Cundió el miedo, sobre todo después de que él, previo acopio de valor, pretendiera pillar in fraganti a quien estuviera causando los incordios. Lo malo fue que, en plena exploración, pasó junto a una ventana que se abrió de golpe y recibió un empujón por parte de algo desconocido, que lo proyectó hacia la calle; la distancia era breve, además de que unos arbustos amortiguaron la caída.

El caso es que el hombre, cubierto de magulladuras y en pijama, se levantó con cierta rapidez y, en lugar de volver al departamento, corrió (en plena noche y a despecho del frío) a la parroquia cercana y aporreó la puerta. Le abrió un sacristán, quien a su vez, y dado el comportamiento agresivo del visitante, llamó al párroco, quien calmó duramente a aquél y lo conminó a expresar, en pocas palabras, lo que quería.

El hombre dijo que su departamento debía ser bendecido porque había en él un ente maligno. Entonces recordó que había dejado a la esposa y la hija solas, a merced de aquél.

Aferró al párroco por el brazo y lo llevó consigo casi a rastras; detrás de ellos, a la carrera, los alcanzó el sacristán, quien dio al clérigo lo necesario para realizar un exorcismo. Los gritos de la esposa y el llanto de Lore, audibles desde la calle, los hicieron apretar el paso; subiendo escalones de tres en tres, llegaron al departamento y en dos zancadas entraron en el cuarto.

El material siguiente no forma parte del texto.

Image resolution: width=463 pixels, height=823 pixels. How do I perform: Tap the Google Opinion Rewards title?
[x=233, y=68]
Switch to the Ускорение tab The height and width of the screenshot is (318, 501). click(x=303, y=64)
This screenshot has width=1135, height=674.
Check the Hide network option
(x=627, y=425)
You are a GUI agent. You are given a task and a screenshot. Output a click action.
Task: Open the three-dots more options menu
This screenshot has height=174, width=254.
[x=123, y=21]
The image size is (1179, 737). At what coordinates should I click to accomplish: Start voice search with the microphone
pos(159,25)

En una esquina estaban madre e hija, abrazadas, mientras que, sobre la cuna, el enorme conejo, con los ojos encendidos como brasas, emitía sonidos cavernosos, que luego, gracias al párroco, se supo que era arameo antiguo, empleado por la entidad para expresar maldiciones y obscenidades dirigidas a la mujer y su hija.

El párroco la emprendió a latinajos contra el conejo, y esgrimía el hisopo cuando una fuerza invisible y sobrehumana lo alzó en vilo y lo proyectó hacia la calle por la ventana abierta.

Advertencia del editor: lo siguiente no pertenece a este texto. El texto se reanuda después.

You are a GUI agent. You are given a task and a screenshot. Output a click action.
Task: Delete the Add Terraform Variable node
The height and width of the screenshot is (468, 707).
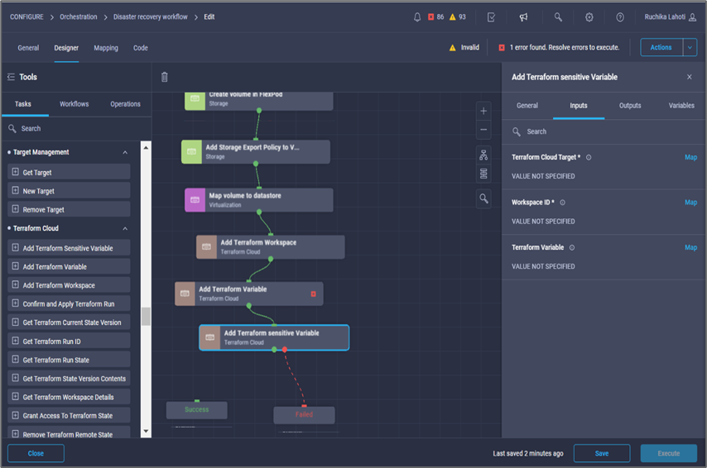coord(313,294)
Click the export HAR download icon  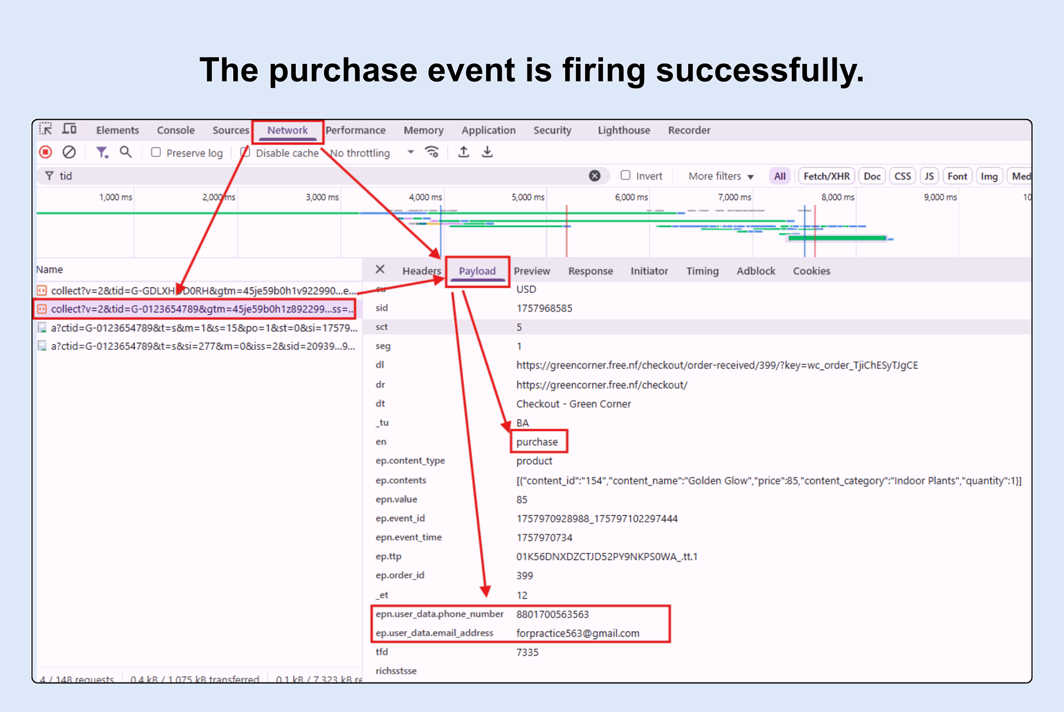click(487, 152)
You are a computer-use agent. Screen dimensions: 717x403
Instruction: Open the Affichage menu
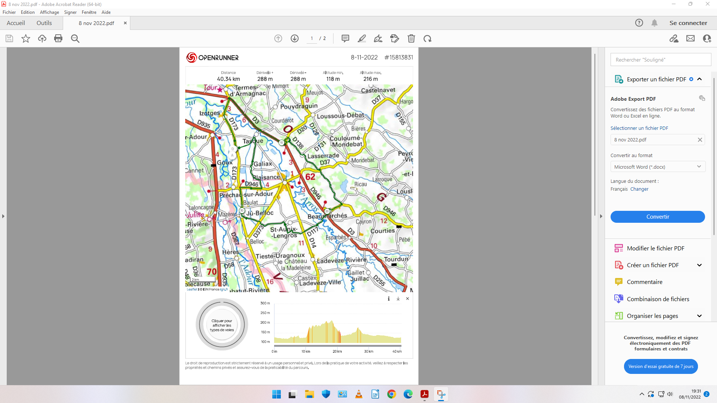point(49,12)
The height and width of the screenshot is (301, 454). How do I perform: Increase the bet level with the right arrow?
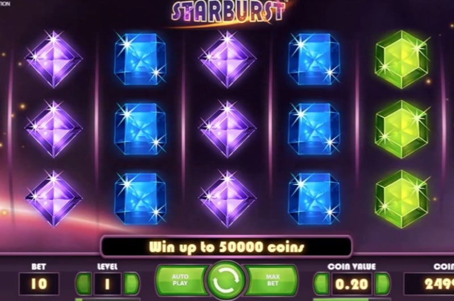[131, 283]
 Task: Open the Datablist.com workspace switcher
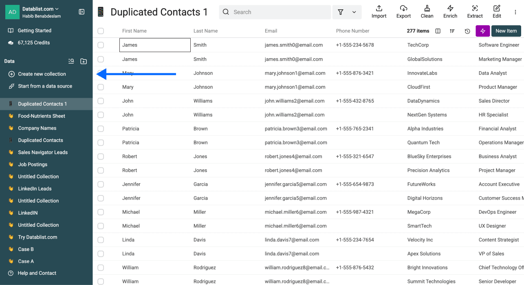pyautogui.click(x=39, y=9)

Entretanto, el angustiado padre de familia había abrazado a su mujer y su hija y se las había llevado a toda prisa. Abandonaron sus pocas pertenencias. Regresaron a la casa de los padres de ella.

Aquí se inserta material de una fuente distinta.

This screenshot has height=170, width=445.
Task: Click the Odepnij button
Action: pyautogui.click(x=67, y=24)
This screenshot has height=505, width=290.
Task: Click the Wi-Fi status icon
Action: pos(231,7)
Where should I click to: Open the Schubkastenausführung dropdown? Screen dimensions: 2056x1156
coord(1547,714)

El sacerdote fue auxiliado por el sacristán, que lo devolvió a la parroquia para lavarle las heridas. Al día siguiente se entrevistó con los afectados por el demonio, los bendijo y puso a su disposición la parroquia para el bautizo de la nena.

El departamento, según he constatado, sigue deshabitado, ya no está en renta y las pertenencias de sus últimos moradores se pudren inexorablemente. He estado ante el conejo, que ya no habla pero hace estremecer. Ignoro por qué no fui defenestrado.